Desirable Genie
I have just finished watching Ken Burns’s WWII documentary The War. In it, an ex-pilot reads a letter he had written to his wife a year into his tour of duty. For months he had sanitized his letters home out of a kind of chivalry, hoping to protect his wife from the horrors of war, but he could at last no longer bear the divide between the reality he was living and the fiction he was writing. He told her the truth. He had written the letter when he was 21. His writing training had been the same as any liberal arts college grad. When the war ended he would go on to become an engineer. And yet, if you had told me this letter had been extracted from a novel about WWII, a novel written by an experienced novelist, a professional novelist, a novelist with 10,000 hours of writing practice and craft under his belt, I would have believed you. It was as vivid and original and compelling as anything I have read in my job preparing to interview professional, award-winning, bestselling novelists.
And yet he was not a novelist. If he ever tried to write a memoir, he never shared it with anyone. In fact, he never even shared that letter until the documentary. He stuffed it in a drawer after writing it.
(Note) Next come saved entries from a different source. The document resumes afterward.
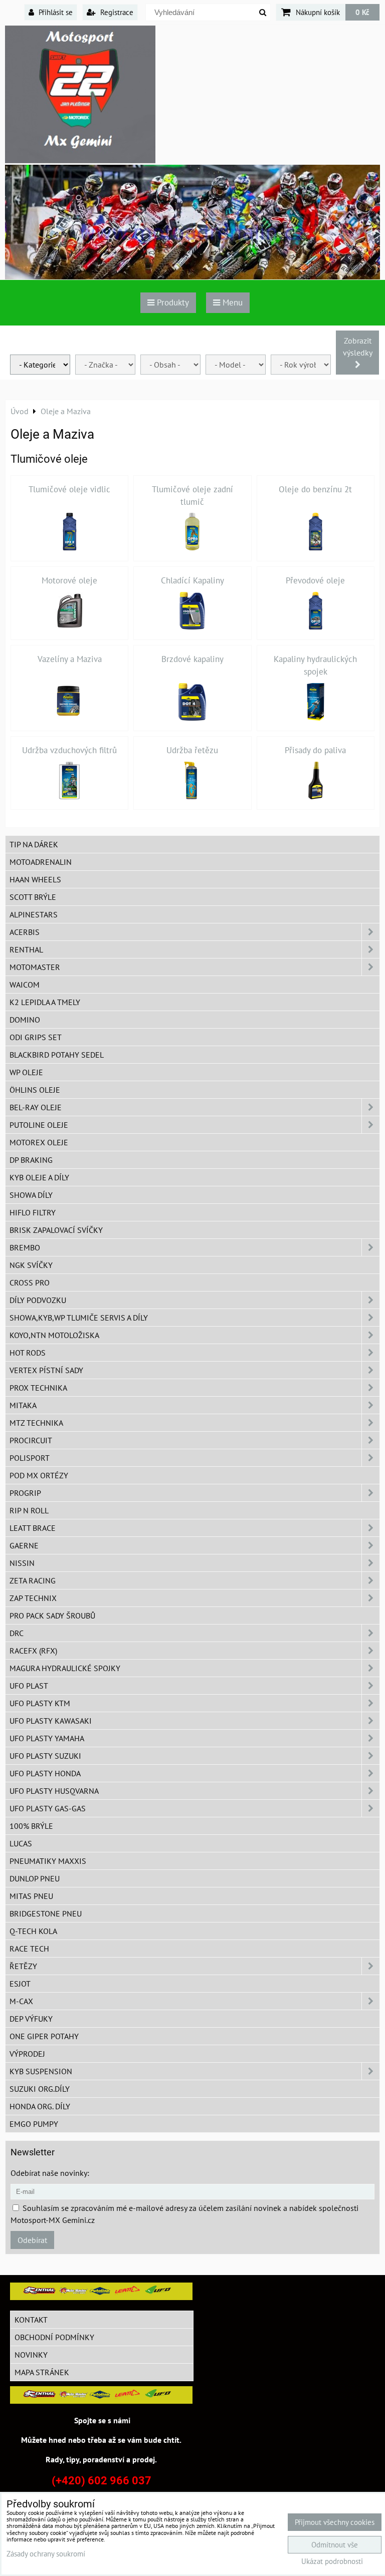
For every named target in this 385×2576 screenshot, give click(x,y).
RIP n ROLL (29, 1510)
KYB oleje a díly (39, 1177)
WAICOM (25, 985)
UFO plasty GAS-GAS (48, 1808)
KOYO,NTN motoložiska (54, 1335)
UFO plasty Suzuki (45, 1756)
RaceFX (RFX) (33, 1651)
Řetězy (23, 1966)
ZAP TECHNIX (33, 1598)
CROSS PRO (30, 1282)
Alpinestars (34, 914)
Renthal (26, 949)
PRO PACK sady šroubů (52, 1616)
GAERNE (24, 1545)
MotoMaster (35, 967)
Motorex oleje (39, 1142)
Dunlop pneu (35, 1878)
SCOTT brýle (33, 897)
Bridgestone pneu (46, 1913)
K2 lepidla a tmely (45, 1002)
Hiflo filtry (33, 1212)
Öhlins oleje (35, 1090)
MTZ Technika (36, 1423)
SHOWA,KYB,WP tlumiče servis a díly (79, 1318)
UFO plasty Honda (45, 1773)
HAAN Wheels (35, 879)
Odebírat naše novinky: (50, 2173)
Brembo (25, 1247)
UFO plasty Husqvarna (54, 1791)
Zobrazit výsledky (357, 347)
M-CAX (21, 2001)
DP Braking (31, 1160)
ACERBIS (25, 932)
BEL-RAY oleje (36, 1107)
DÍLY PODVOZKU (38, 1300)
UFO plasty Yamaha (47, 1738)
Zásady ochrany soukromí (46, 2553)
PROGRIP (25, 1493)
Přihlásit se (55, 12)
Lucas (21, 1843)
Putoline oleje (39, 1125)
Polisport (30, 1458)
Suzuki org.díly (40, 2089)
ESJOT (20, 1984)
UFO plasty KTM (40, 1703)
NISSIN (22, 1563)
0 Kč (362, 12)
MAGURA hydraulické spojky (65, 1668)
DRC (17, 1633)
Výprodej (27, 2054)
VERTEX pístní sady (46, 1370)
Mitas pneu (31, 1896)
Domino (25, 1020)
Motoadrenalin (41, 862)
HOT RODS (28, 1353)
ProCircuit (31, 1440)
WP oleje (26, 1072)
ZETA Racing (33, 1580)
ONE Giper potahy (44, 2036)
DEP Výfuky (31, 2019)
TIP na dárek (34, 844)
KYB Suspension (41, 2071)
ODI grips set (36, 1037)
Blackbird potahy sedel (57, 1055)
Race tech (29, 1949)
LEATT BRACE (33, 1528)
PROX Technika (38, 1388)
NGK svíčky (31, 1265)
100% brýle (31, 1826)
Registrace (115, 12)
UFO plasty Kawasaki (51, 1721)
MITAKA (23, 1405)
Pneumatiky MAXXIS (48, 1861)
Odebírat (32, 2240)
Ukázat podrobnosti (332, 2561)
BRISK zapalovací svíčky (56, 1230)
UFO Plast (29, 1686)
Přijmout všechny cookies (334, 2522)
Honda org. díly (40, 2106)
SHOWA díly (31, 1195)
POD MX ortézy (39, 1475)
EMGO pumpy (34, 2124)
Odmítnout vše (334, 2544)
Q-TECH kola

How is it, then, that this man was able to write so eloquently and yet was not A Writer? Because the extreme and unnatural experience of war, of facing death every single day, had summoned in him an uncluttered desire to express in words – his only means in that moment – precisely what it was he knew and was living. The force and velocity of that desire had focused his attention so completely that what we call craft arrived to serve it.
As a writer, I love these stories. I love to read beautiful writing by people who are not writers because it reminds me – yet again – that my real job is not to master my craft but to train my attention upon the source of my strongest creative impulse. When I do so, safe and alone at my desk, I can become like that pilot, having unbottled a genie whose first and only command is, “Express me, express me, express me!”